Aquele que, também, viveu ganhando presente dos pais sempre relacionado com futebol e com o time de coração deles, mas só por isso resolveu torcer para o rival.

Há um destino mais profundo, no entanto, onde, normalmente quando criança, ocorre a descoberta do choro, seja de alegria ou tristeza, de um ente querido enquanto assiste a uma partida de futebol. Pela primeira vez você sente que precisa salvar alguém e a condição é somente torcer para o mesmo time.

A partir daí não é mais uma questão de torcer ou não, trata-se de uma sucinta razão existencial onde o emocional de outrem atinge seu patamar de espírito mais elevado.

Percebe que há uma história sendo mudada e, talvez, até sinta que foi o responsável para um novo rumo da sociedade.

Nesse momento, em meio às lembranças, qualquer um que estiver olhando para você é capaz de decifrar uma ponta de passado no seu rosto como que balançando e te levando de volta às suas origens.

A criança que você recordou está, provavelmente, balançando as suas perninhas com um olhar de soslaio. Um átimo invisível, mas que, se pudesse, daria tapinhas naquela criança agradecendo-a.

A história, entretanto, está cravada em muito dos acontecimentos futebolísticos em todos esses tempos.

Toda torcida é símbolo do que seu time construiu.
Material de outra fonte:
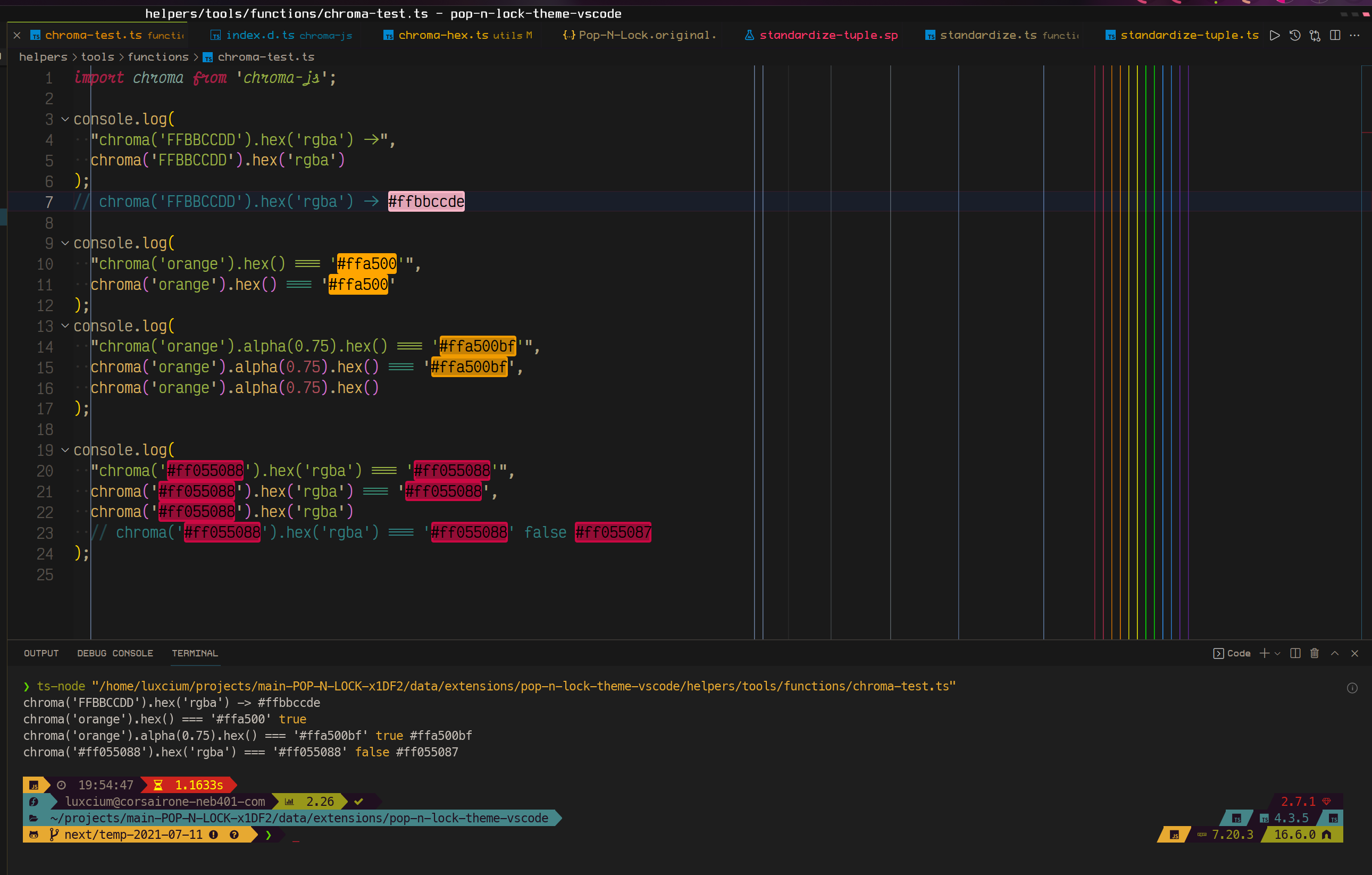Click the #ffa500 color highlight on line 10
The image size is (1372, 875).
click(365, 263)
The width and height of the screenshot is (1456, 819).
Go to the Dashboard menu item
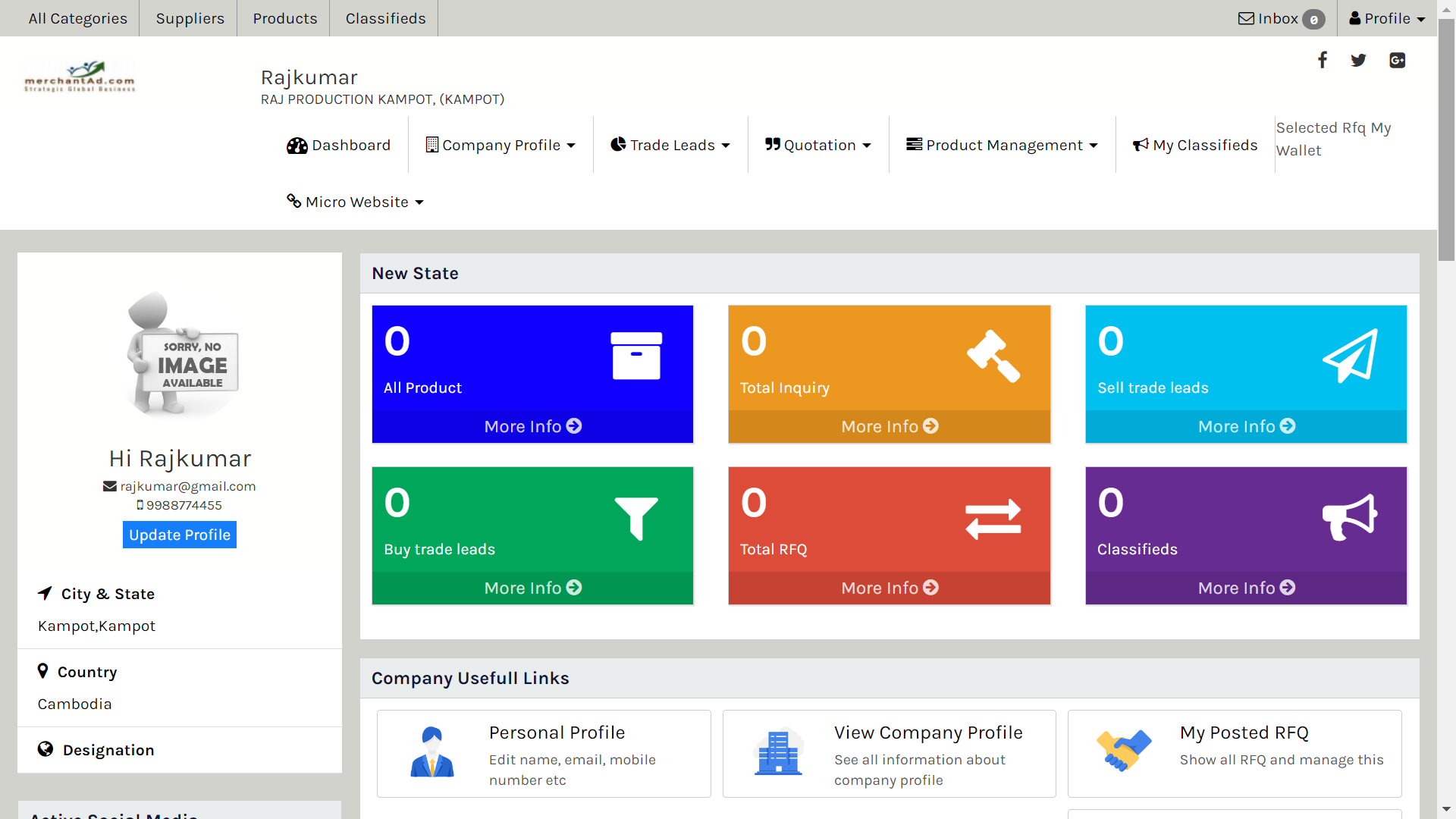coord(338,145)
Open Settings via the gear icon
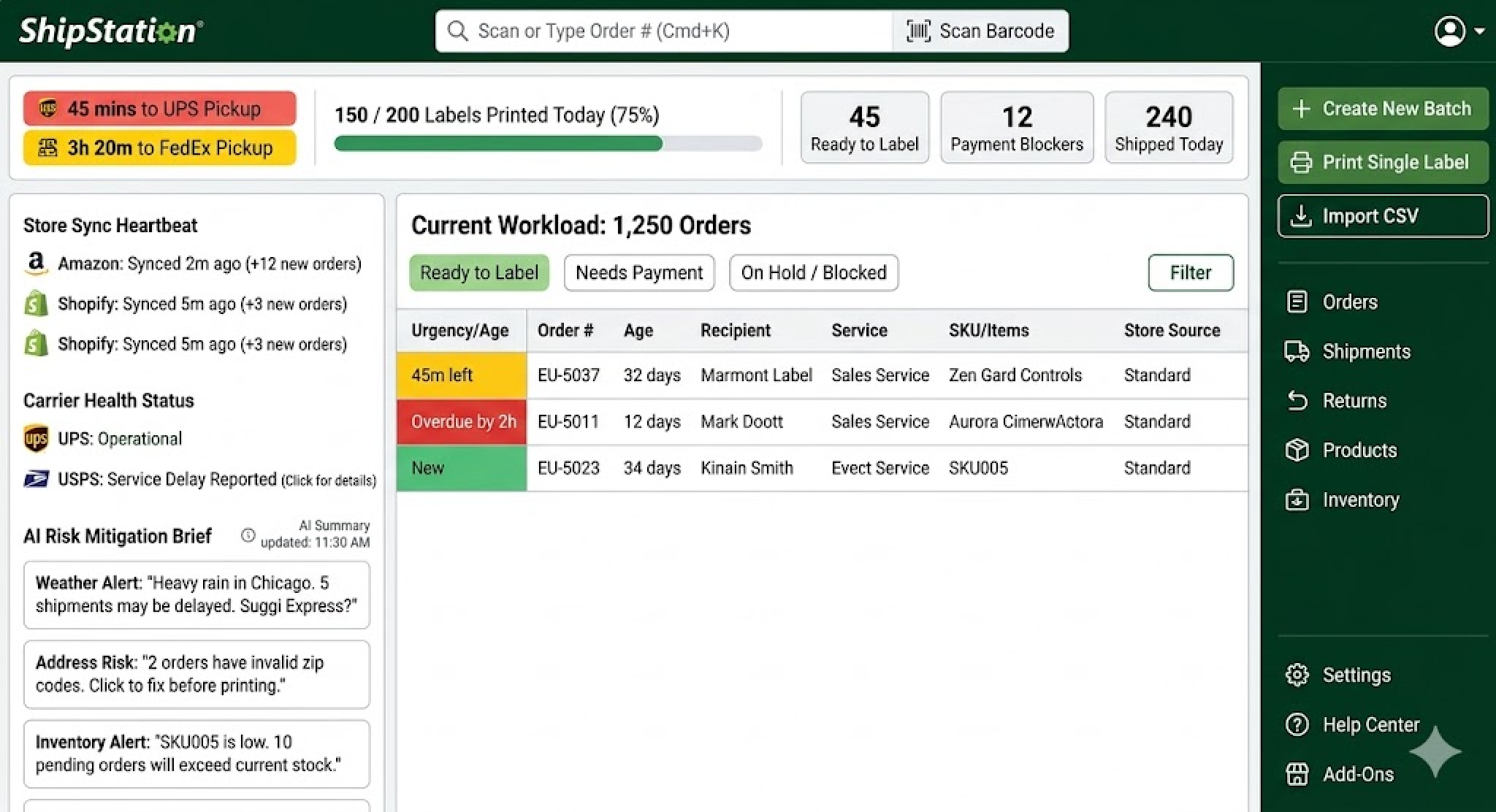1496x812 pixels. (1297, 675)
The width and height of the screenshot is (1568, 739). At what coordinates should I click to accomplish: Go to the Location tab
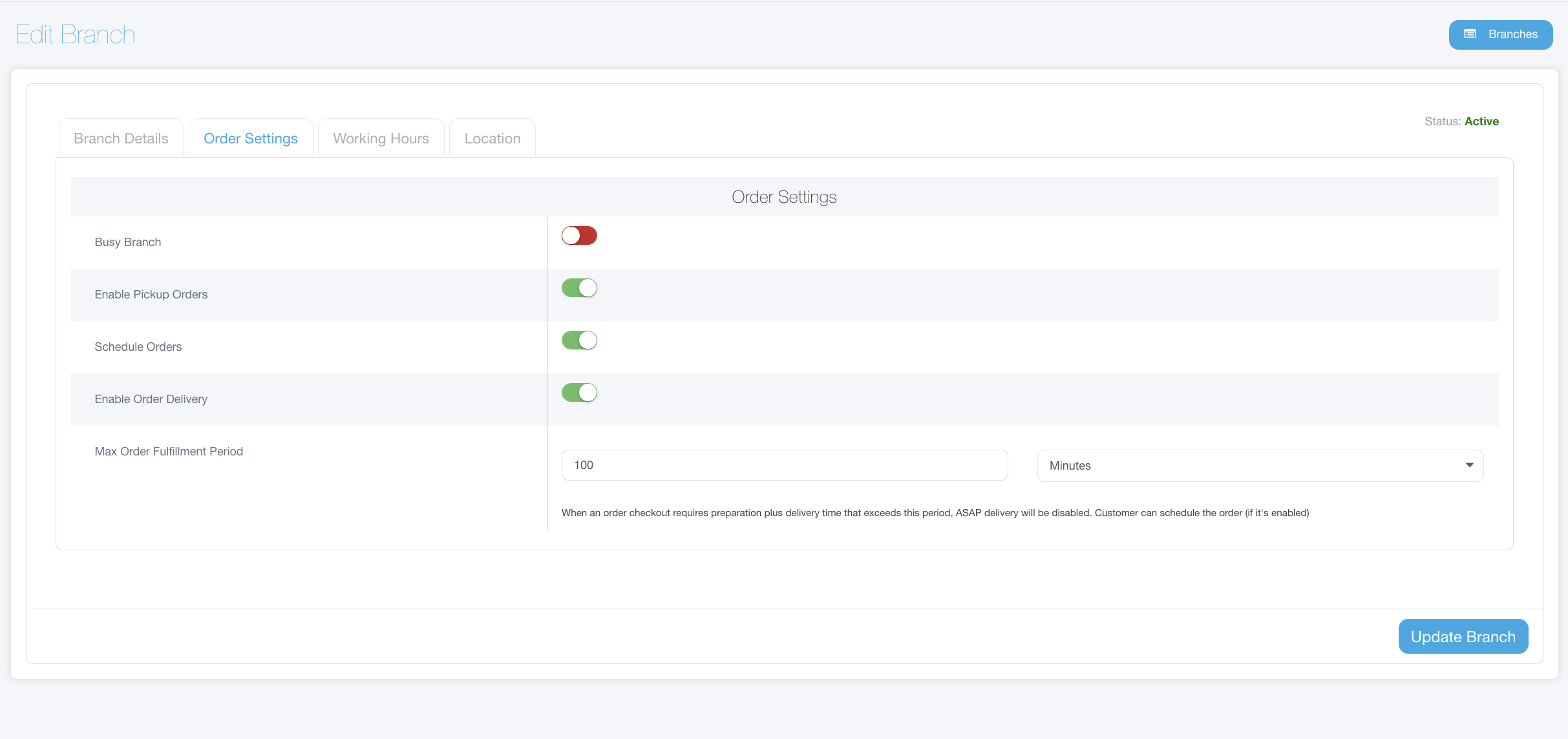(492, 138)
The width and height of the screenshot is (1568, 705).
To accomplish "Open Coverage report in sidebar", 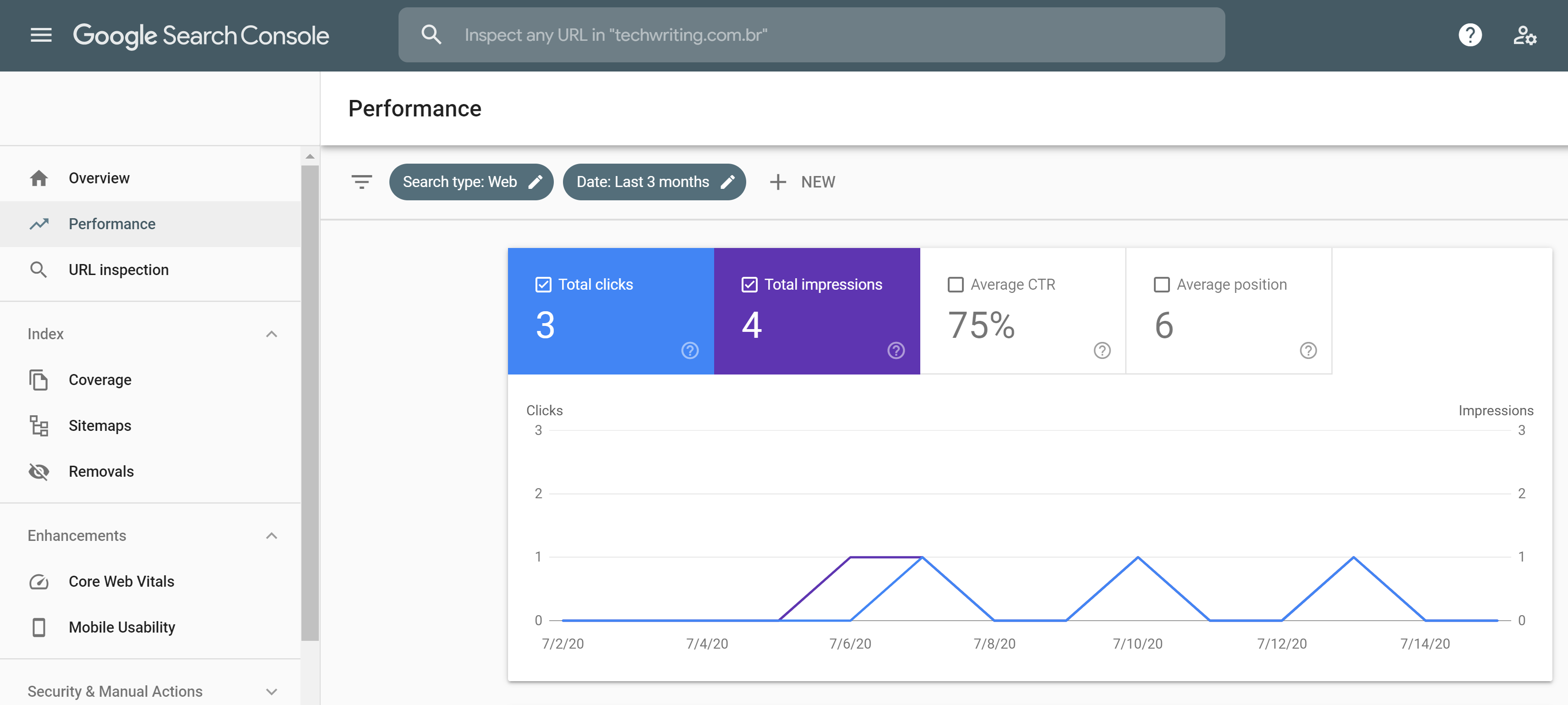I will 100,380.
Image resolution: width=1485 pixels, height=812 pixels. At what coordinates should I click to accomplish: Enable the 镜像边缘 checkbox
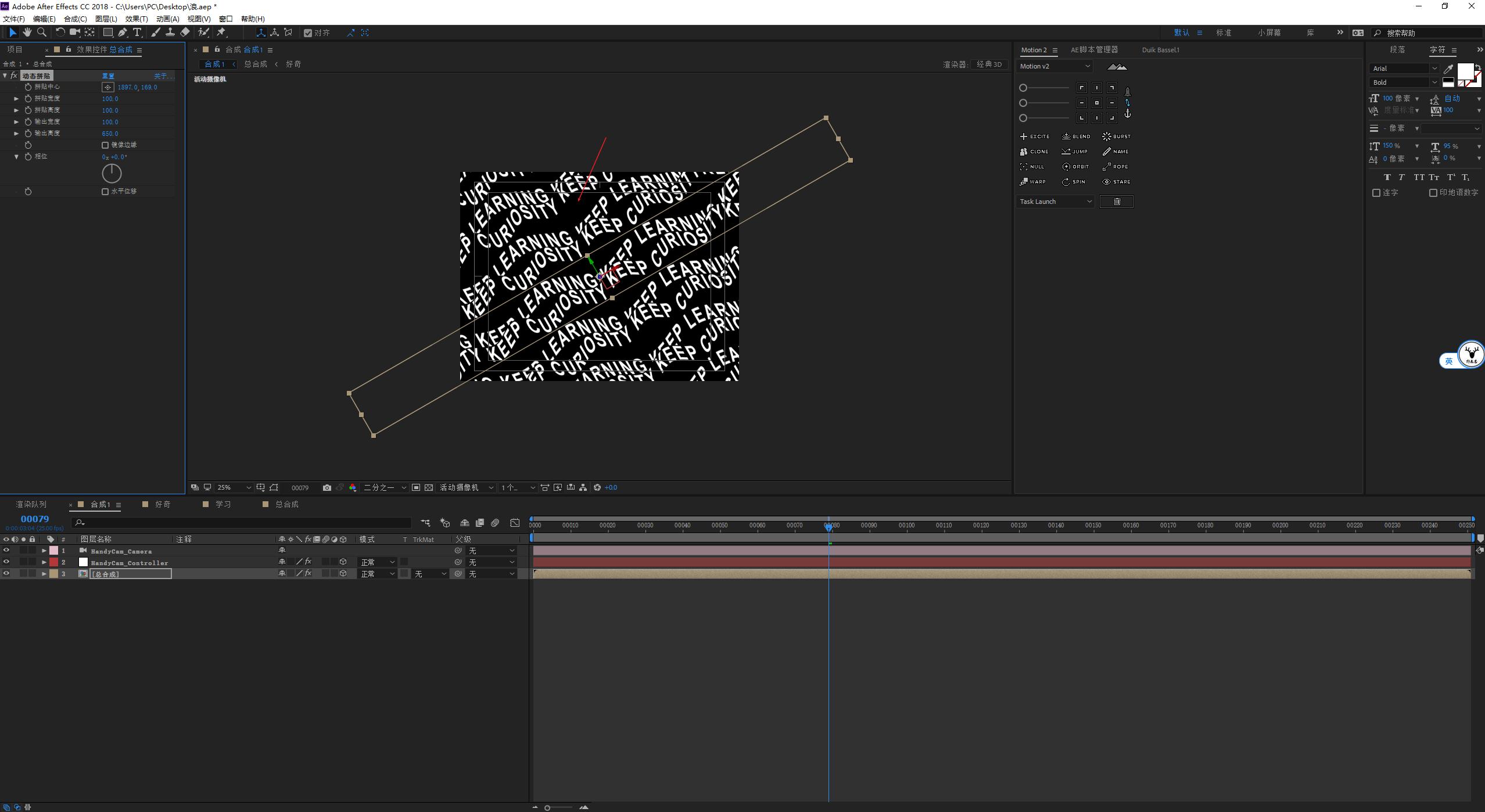[x=105, y=145]
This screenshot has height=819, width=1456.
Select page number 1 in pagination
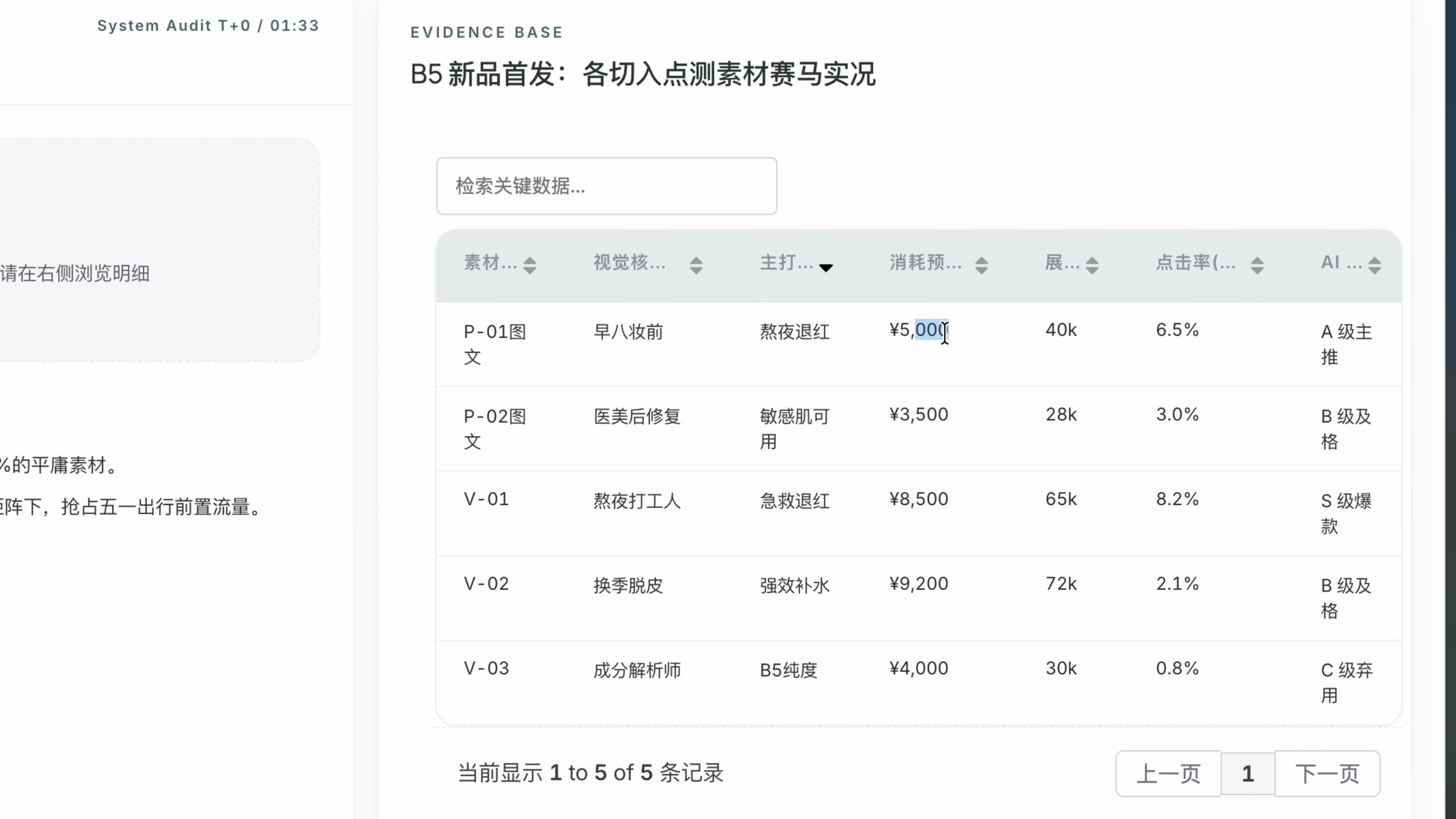coord(1247,774)
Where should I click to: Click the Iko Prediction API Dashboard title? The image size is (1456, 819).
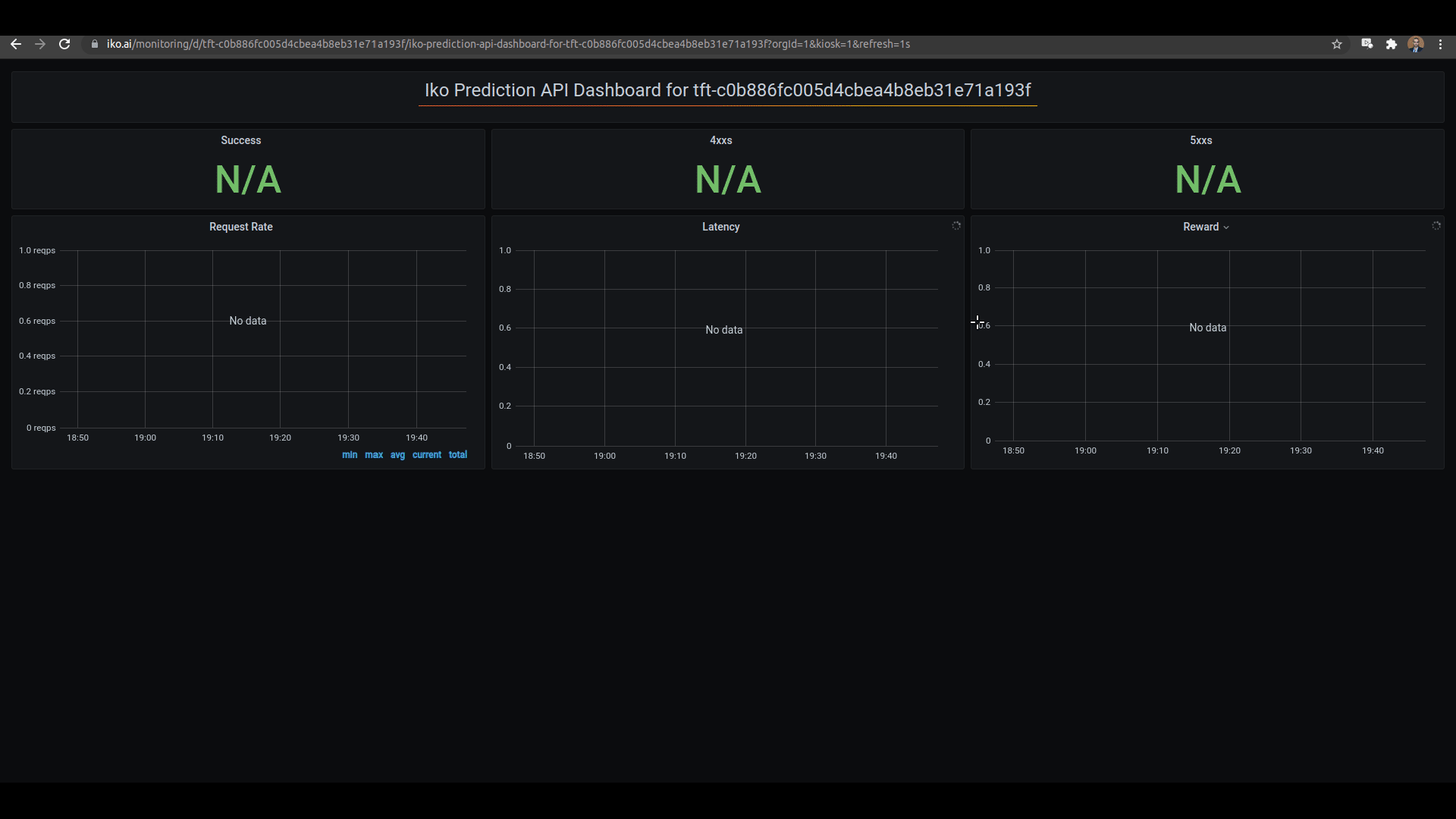(x=727, y=90)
Por exemplo, existem torcedores que não se orgulham exatamente do tanto de título, mas do que representaram à memória do esporte.

Mesmo quando uma equipe é criada somente para esse objetivo e não necessita mais de sua existência para mover sentimentos.

Filme: Match 2012, sobre o FC Start

O FC Start, por exemplo, clube que foi fundado em sua maioria por jogadores do Dínamo de Kiev e funcionários de uma padaria, onde teve como missão derrotar uma equipe nazista.

Como a torcida da Ponte Preta, Bangu e Vasco que podem se orgulhar de serem os primeiros times a abolirem a ideia de não aceitarem negros em seus elencos.

Em meio a todos esses sentimentos que o futebol proporciona, podemos aplica-los para a situação atual da qual vivemos em meio à pandemia.

Num momento em que o futebol é paralisado, para que o sentimento continue correndo entre as veias é necessário que se volte às origens.

Assim como os clubes estão fazendo se solidarizando para ajudar ao combate da doença oferecendo seus estádios como recurso para a saúde pública.

Ou, então, jogadores como Phillipe Coutinho que, em meio à quarentena encontrou uma maneira de melhorar as condições dos funcionários do Vasco doando alimentos e relembrando-nos que ainda pertence àquela instituição.

Provavelmente ainda há de nascer outros torcedores que nem saibam que o futebol é mais que a questão de “vida ou morte”, mas, na verdade, seja como Fernando Pessoa escreveu: "Sou esse intervalo entre o meu desejo e aquilo que os desejos dos outros fizeram de mim..."

Talvez o torcedor que você está esperando nascer não aconteça, dessa vez, porque um ente querido chorou ao ver uma partida, mas porque viu o Clube ou seu jogador voltando ao lugar de onde partiu e o reconhecendo através de um gesto de afeto.